> Exercise 1
Rewrite the records from the start up to and including the line with "Viewport: 791px width, 515px", replacing "screenshot" with "screen capture" and keeping everything else the same.

> Source excerpt
------------

Marlow’s journey to visit the Office of the Trading Company in Brussels
• At the beginning of the narrative. • After getting his appointment, Marlow crossed the English Channel, to go to meet his employers and sign the contract. • Brussels appeared to him as a city which makes him think of a “whited sepulchre”. • He describes his journey in Brussels in this manner: “A narrow and deserted street in deep shadow, high houses, innumerable windows with venetian blinds, a dead silence, grass sprouting between the stones, imposing carriage archways right and left, immense double doors standing ponderously ajar. I slipped through one of these cracks, went up a swept and ungarnished staircase, as arid as a desert, and opened the first door I came to. . ”
• “Two women, one fat and the other slim, sat on straw-bottomed chairs, knitting black wool”, says Marlow. • In hindsight, he has a different perspective of the mechanical ushering in of robust young men who were about to go to the dark continent. • Now he has realized that many of them would never return. • This insightful observation made by Marlow at the early stage of his narrative adds the element of unpredictability and transient nature of human existence. • The journey which he was about to begin (re-visited in retrospect) gets a deeper significance as a result of the addition of this section of the narrative.
Marlow’s journey to visit the Intended
• This journey is made at the fag end of Marlow’s narrative. • The character of Kurtz is almost as enigmatic as the darkness in which he dwells. For Marlow, as for us, Kurtz remains a rumour, or a ‘word’ or, more strongly at the end, a ‘voice’. He is never a real character. • Marlow says about him, “Everything belonged to him [Kurtz]—but that was a trifle. The thing was to know what he belonged to, how many powers of darkness claimed him for their own. That was the reflection that made you creepy all over. It was impossible—it was not good for one either—trying to imagine. ” • Marlow ‘s journey to the ‘Intended’ is justified by his responsibility to hand over to her “a slim packet of letters and the girl’s portrait. ” • He narrates: “I concluded I would go and give her back her portrait and those letters myself. Curiosity and also some other feelings perhaps. ”

------------

> Exercise 2
From the text on Marlow's journeys, answer each question on its own line:
(a) What did Marlow cross to meet his employers and sign the contract?
(b) What were the two women on straw-bottomed chairs knitting?
(c) What was Marlow responsible for handing over to the Intended?

------------

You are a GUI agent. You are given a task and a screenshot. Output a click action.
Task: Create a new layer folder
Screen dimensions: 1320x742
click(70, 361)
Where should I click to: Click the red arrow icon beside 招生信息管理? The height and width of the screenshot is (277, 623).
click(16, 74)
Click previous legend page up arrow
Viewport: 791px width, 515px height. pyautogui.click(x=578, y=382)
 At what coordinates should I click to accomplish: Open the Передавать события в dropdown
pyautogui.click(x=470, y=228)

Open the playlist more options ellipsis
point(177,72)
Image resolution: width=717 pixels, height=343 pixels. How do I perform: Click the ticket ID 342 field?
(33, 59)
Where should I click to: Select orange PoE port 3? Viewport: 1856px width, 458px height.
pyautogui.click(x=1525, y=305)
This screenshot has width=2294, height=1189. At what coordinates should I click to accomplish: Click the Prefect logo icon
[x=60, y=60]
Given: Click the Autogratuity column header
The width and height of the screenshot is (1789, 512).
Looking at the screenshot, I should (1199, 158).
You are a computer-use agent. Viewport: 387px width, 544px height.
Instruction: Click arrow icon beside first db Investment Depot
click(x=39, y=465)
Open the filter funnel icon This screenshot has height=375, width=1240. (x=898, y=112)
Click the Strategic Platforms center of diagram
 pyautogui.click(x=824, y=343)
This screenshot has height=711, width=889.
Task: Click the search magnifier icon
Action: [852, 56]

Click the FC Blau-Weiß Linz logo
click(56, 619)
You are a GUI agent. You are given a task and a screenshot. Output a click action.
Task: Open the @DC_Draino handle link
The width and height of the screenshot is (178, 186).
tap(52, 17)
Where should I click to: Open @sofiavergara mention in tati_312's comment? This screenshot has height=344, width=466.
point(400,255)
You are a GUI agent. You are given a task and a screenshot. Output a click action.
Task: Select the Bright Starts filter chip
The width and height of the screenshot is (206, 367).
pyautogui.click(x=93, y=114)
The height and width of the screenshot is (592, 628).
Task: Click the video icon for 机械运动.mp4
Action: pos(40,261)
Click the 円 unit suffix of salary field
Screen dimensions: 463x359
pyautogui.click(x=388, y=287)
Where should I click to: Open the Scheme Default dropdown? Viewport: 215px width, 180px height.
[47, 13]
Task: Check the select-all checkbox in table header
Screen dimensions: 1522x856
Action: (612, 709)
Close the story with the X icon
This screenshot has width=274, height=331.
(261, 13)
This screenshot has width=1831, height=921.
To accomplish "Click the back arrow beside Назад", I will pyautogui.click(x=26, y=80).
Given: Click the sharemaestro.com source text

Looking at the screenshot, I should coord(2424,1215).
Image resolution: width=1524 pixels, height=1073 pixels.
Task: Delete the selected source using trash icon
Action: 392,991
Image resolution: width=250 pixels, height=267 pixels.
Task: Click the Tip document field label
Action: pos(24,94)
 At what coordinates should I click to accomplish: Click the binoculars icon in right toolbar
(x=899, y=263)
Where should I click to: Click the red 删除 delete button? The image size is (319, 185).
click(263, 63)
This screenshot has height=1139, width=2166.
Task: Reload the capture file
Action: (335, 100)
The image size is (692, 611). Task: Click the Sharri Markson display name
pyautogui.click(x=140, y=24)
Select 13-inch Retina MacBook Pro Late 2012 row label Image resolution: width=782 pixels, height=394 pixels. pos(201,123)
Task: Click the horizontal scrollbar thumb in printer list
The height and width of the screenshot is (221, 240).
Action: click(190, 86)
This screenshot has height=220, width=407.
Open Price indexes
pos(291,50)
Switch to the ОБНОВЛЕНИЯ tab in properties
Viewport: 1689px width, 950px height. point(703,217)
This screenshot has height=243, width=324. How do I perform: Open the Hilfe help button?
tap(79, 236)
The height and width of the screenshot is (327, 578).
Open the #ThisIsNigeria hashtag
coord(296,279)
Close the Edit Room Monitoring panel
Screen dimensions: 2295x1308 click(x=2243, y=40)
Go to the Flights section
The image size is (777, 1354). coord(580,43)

------------

> Finished answer 1
You are a GUI agent. You are given a task and a screen capture. Output a click action.
Task: Create a new layer folder
Screen dimensions: 1320x742
click(70, 361)
Where should I click to: Click the red arrow icon beside 招生信息管理? The height and width of the screen capture is (277, 623).
click(16, 74)
Click previous legend page up arrow
Viewport: 791px width, 515px height. pyautogui.click(x=578, y=382)

> Finished answer 2
(a) The English Channel.
(b) Black wool.
(c) A slim packet of letters and the girl's portrait.